3 - sur la demande en réparation du préjudice subi du fait d'une perte sur le prix de vente
Le premier juge a considéré qu'en ne procédant pas aux travaux nécessaires à la remise en état des lieux, la locataire avait commis une faute entraînant un préjudice pour le bailleur dès lors que ce dernier a vendu son bien avec une décôte, qu'il a évaluée à la somme de 51.120 euros conformément à l'évaluation de l'expert.
Le bailleur sollicite confirmation du jugement déféré sur ce point, contestant l'argumentation du locataire selon laquelle son préjudice trouverait ainsi une double indemnisation.
La société EDPI s'oppose à cette demande, au motif notamment que la société IAV ne peut en même temps demander la remise en état des lieux et solliciter remboursement d'une décôte sur le prix de vente au motif que les travaux de remise en état n'ont pas été faits.
La demande en remboursement de la décôte sur le prix de vente est fondée sur le fait que la locataire n'a pas effectué les travaux de remise en état nécessaires à la fin du bail.

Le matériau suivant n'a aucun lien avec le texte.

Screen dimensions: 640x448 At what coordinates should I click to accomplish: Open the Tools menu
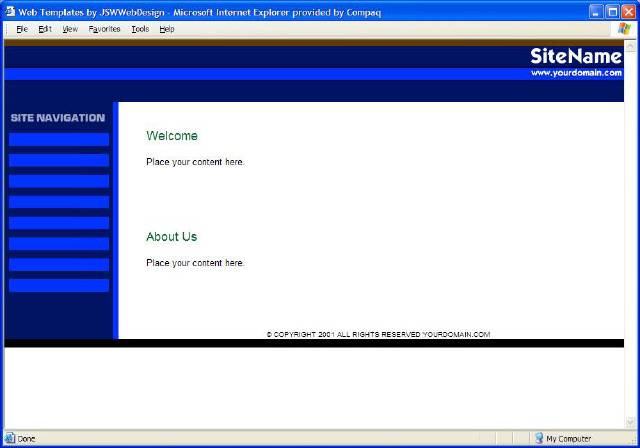pos(140,29)
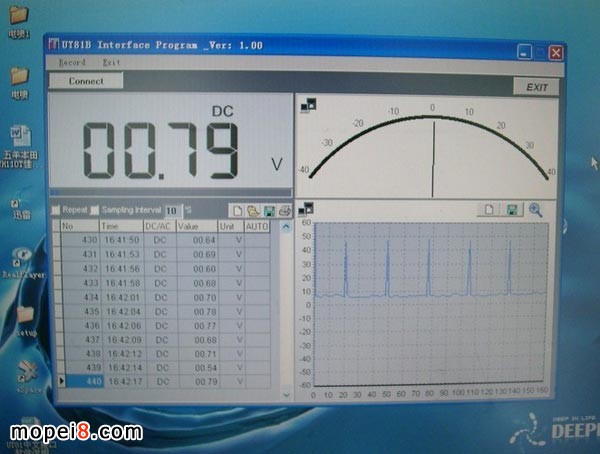Open the Record menu
The height and width of the screenshot is (454, 600).
[x=73, y=62]
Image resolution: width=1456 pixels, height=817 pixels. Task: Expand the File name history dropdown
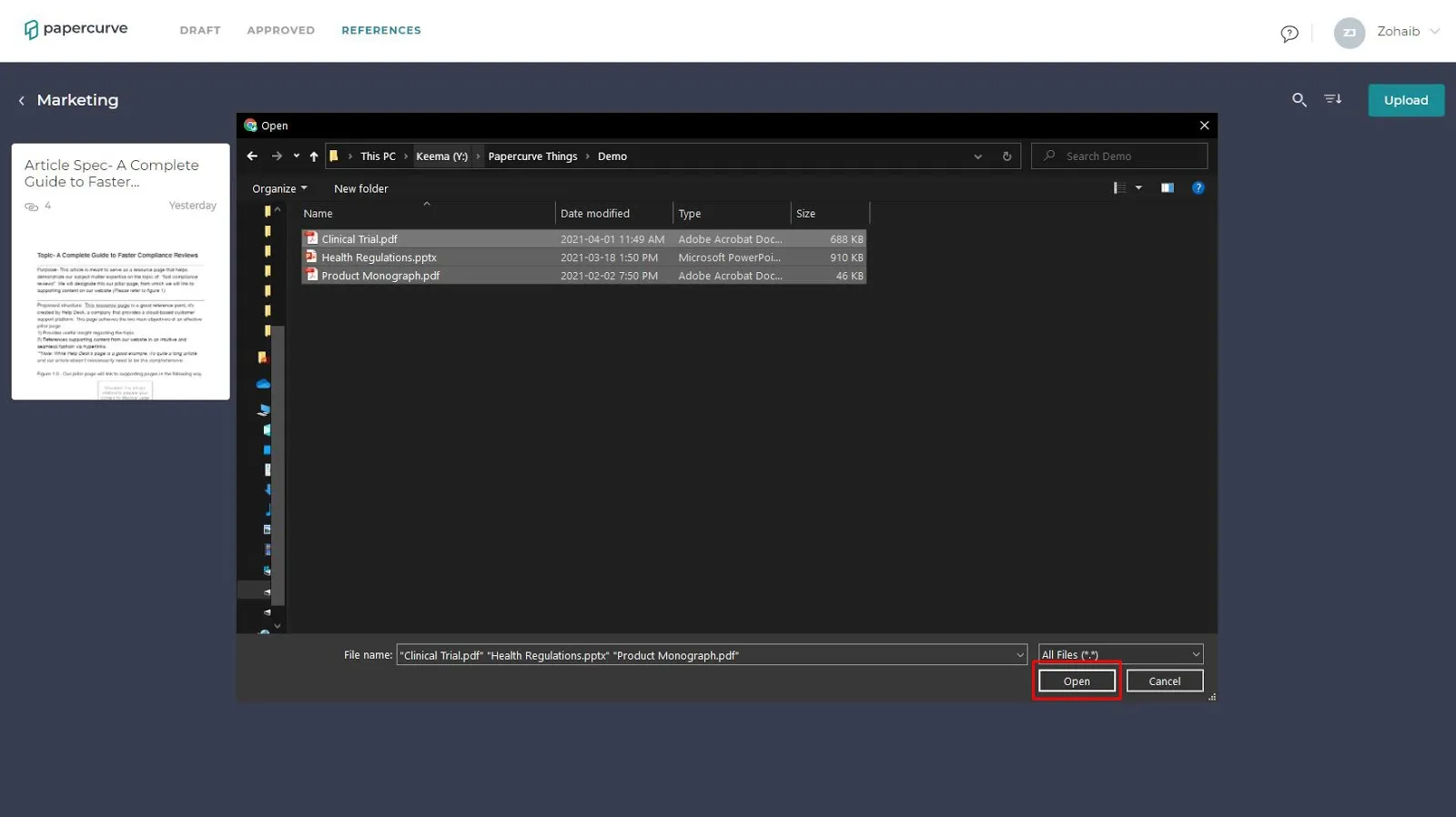tap(1019, 655)
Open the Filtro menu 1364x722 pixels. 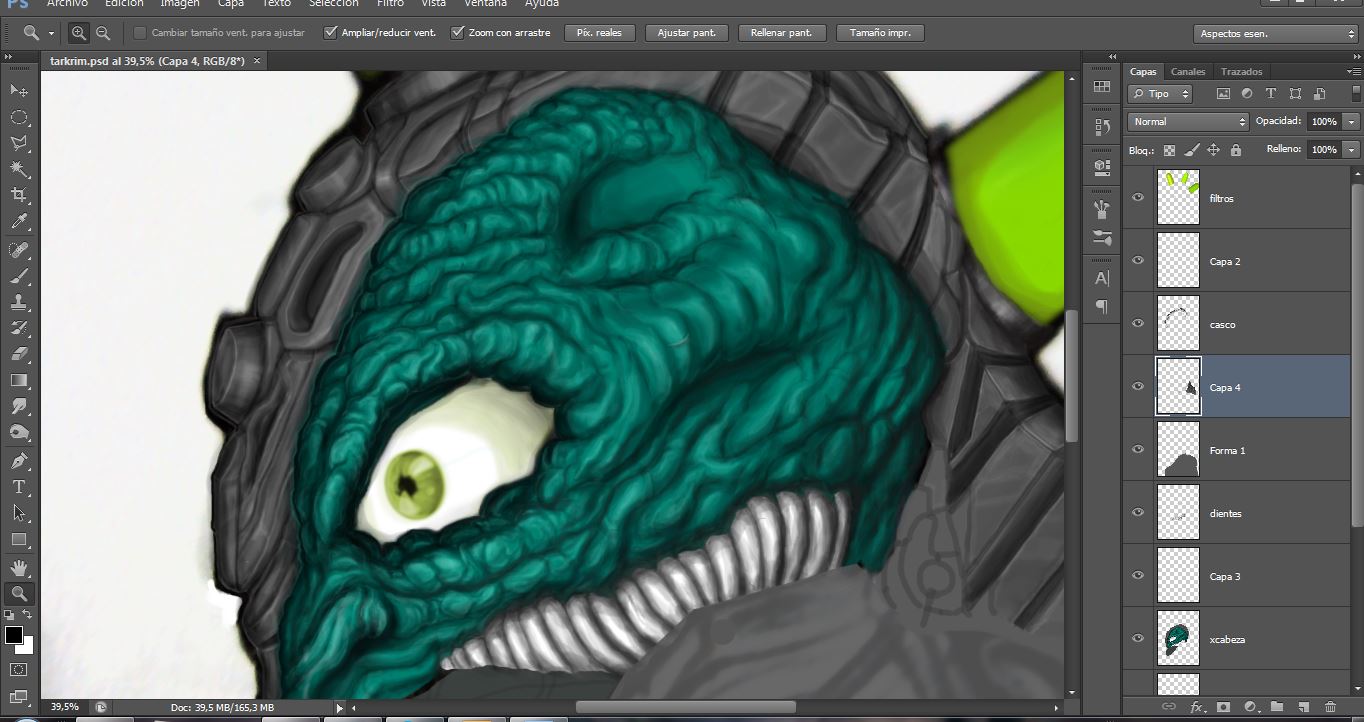point(390,4)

Dès lors que la locataire a été condamnée au paiement de ces travaux de remise en état, il ne peut lui être demandé en plus d'indemniser le bailleur de la décôte du prix de vente qu'il a subie, ce qui caractériserait une double indemnisation du même préjudice.
Le jugement déféré sera donc infirmé sur ce point, la société bailleresse étant déboutée de sa demande à ce titre.
Sur l'article 700 du code de procédure civile :
Le jugement déféré sera confirmé en ce qu'il a condamné la société EDPI au paiement d'une somme de 2.500 euros au titre des frais irrépétibles, ainsi qu'aux dépens.
Il n'y a pas lieu à application de l'article 700 du code de procédure civile en cause d'appel.
PAR CES MOTIFS
La cour, statuant par arrêt contradictoire,
Confirme le jugement déféré en ce qu'il a condamné la société EDPI au paiement de frais irrépétibles et des dépens,
Infirme le jugement déféré pour le surplus,
Et statuant à nouveau,
Condamne la société EDPI à payer à la société IAV les sommes suivantes :
- 11.580 euros au titre des travaux nécessaires à la remise en état des lieux,
- 4.764 euros, à titre de dommages et intérêts en réparation de la perte de jouissance,
Dit que ces sommes porteront intérêts au taux légal à compter du jugement du 1° mars 2017,
Dit que les intérêts dus pour une année entière produiront eux-mêmes intérêts,
Rejette toutes autres demandes,
Condamne la société EDPI aux dépens d'appel, avec droit de recouvrement direct, par application de l'article 699 du code de procédure civile.
prononcé publiquement par mise à disposition de l'arrêt au greffe de la cour, les parties en ayant été préalablement avisées dans les conditions prévues au deuxième alinéa de l'article 450 du code de procédure civile.
signé par Monsieur François LEPLAT, Conseiller faisant fonction de Président et par Monsieur GAVACHE, greffier, auquel la minute de la décision a été remise par le magistrat signataire.